-- Listed records follows --

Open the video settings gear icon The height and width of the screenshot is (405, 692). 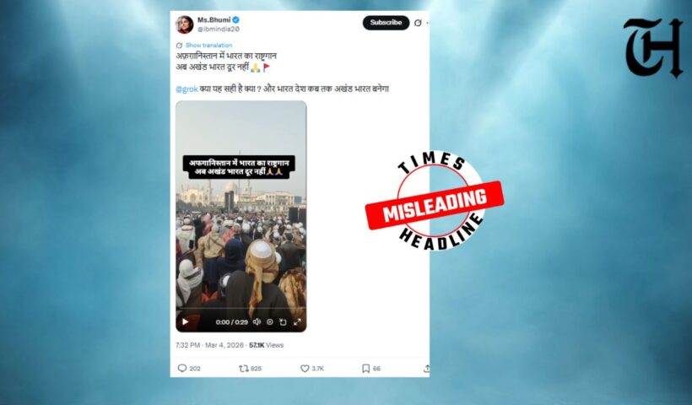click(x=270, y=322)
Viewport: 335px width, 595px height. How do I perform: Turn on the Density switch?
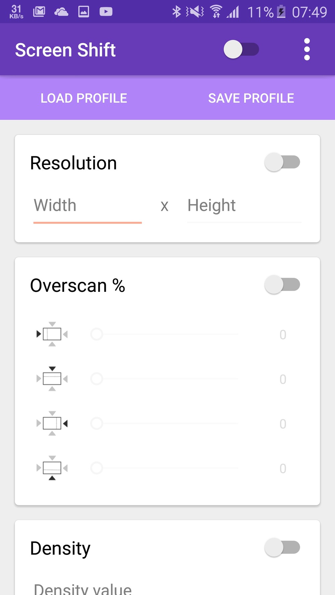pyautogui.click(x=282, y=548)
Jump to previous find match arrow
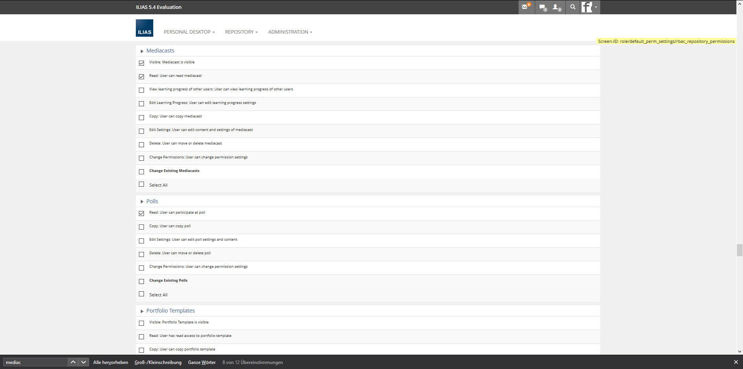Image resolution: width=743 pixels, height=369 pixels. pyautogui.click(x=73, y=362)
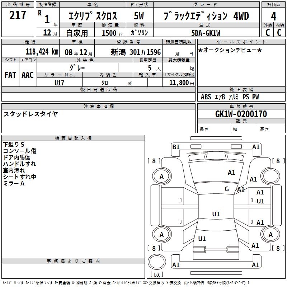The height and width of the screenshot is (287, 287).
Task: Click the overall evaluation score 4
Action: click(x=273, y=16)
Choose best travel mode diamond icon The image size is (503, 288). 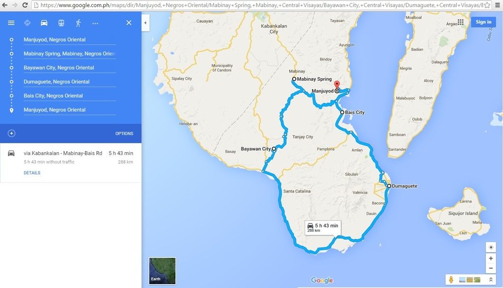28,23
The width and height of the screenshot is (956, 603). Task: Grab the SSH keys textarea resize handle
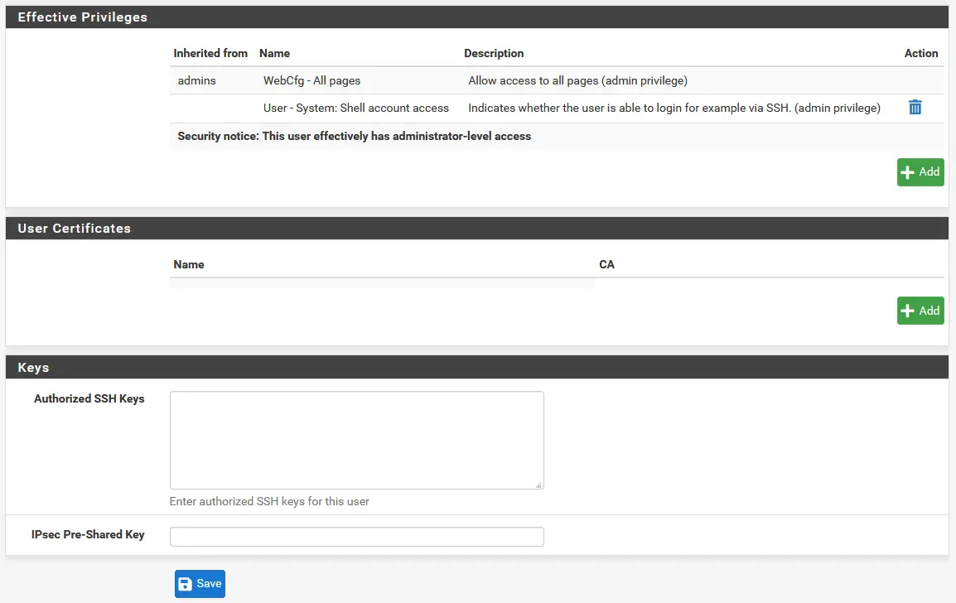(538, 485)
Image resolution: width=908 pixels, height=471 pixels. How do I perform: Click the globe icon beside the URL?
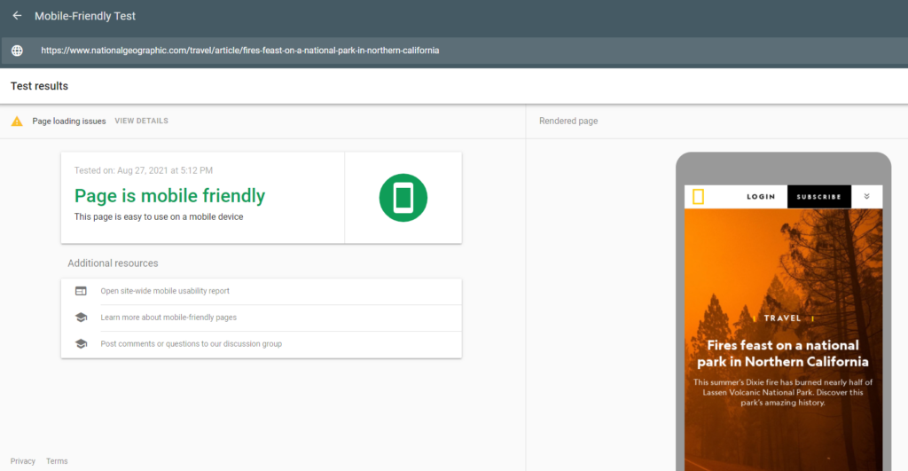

-- Listed records concluded --

Required action: Starting from the line where "The width and" appears, copy every line through the end of the material, both ends included, but no pictures.

Exercise response:
The width and height of the screenshot is (956, 603). Task: Grab the SSH keys textarea resize handle
(538, 485)
Image resolution: width=908 pixels, height=471 pixels. How do I perform: Click the globe icon beside the URL?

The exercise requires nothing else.